Coverage and access are two different things.  Medicaid provides coverage, but not access (who's going to be able to provide access when reimbursements don't come anywhere near covering the cost of care?).

I want universal coverage.  I also want universal access.  Universal coverage and access leads to fewer people getting more expensive care in higher acuity settings.  And there's no more money in the pie (or at least, no one is willing to sacrifice for it), so it means that some people will end up making less.

From a business perspective, it makes sense to cut where no additional value is added, and redistribute to where greater value is generated.

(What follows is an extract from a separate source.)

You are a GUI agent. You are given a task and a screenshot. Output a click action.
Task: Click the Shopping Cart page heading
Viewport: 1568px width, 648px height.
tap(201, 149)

This means cutting the ridiculous profits made by the insurance industry (not necessarily killing the industry...I think there are ways to keep the industry happy in a single-payer model).  It also means not letting people do things that don't add value.  Total body imaging is one example...the more sinister examples are the epidural steroid injections, the spine surgeries, the radiologic churning that goes on behind the scenes.  

Yes, the "RAPE" specialties (radiology, anesthesiology, pathology, and emergency medicine) will need to be reigned in...you can't play in the system without having to feel the effects the rest of us have to feel.

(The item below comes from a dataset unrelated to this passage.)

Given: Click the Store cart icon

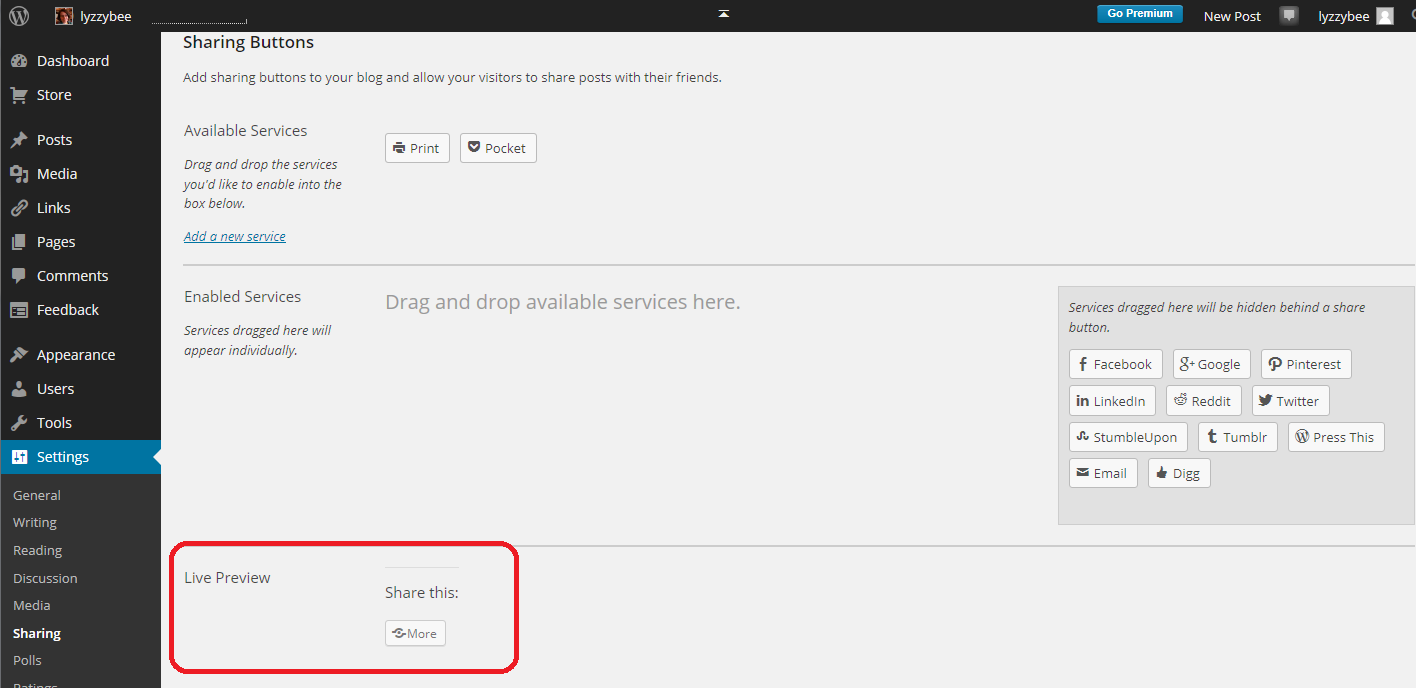Looking at the screenshot, I should [19, 95].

It also means taking a stronger stance on end-of-life care.  News flash:  You won't live forever.  Get used to it, and don't squander dollars for that extra six months of miserable quality-of-life.


Don't Doctors Make Too Much Already?

Edwin Leap comments on "How Much Should Doctors Make" in a recent post.


How much should they make?  Just taking the perspective of a primary care physician, it's hard to feel sorry for someone making $130,000 a year, right?

What sucks about this situation is that this income quickly gets spent in paying off school loans, the high costs of malpractice insurance, and all of the other stuff that people deal with.

I've got lots of friends with over $200,000 in student loans.  Some are married to doctors, making the overall educational debt load $400,000.  After school, daycare, mortgage and the other things we all deal with, they are also among the ranks of those living from paycheck-to-paycheck. 

But even then, they seem to do pretty well.  They're far from homeless.  And they've got things that other people don't.

So how much should they make?  How much should anyone make?  Professional athletes, hedge fund managers, recording artists, attorneys?  (Of  course, our culture makes what they have to offer more important than health--can't afford meds but can pay to see a hockey game.)

As Kevin, MD reminds us on his blog, it is true that US physicians make more than physicians in other countries...but so do people in other professions.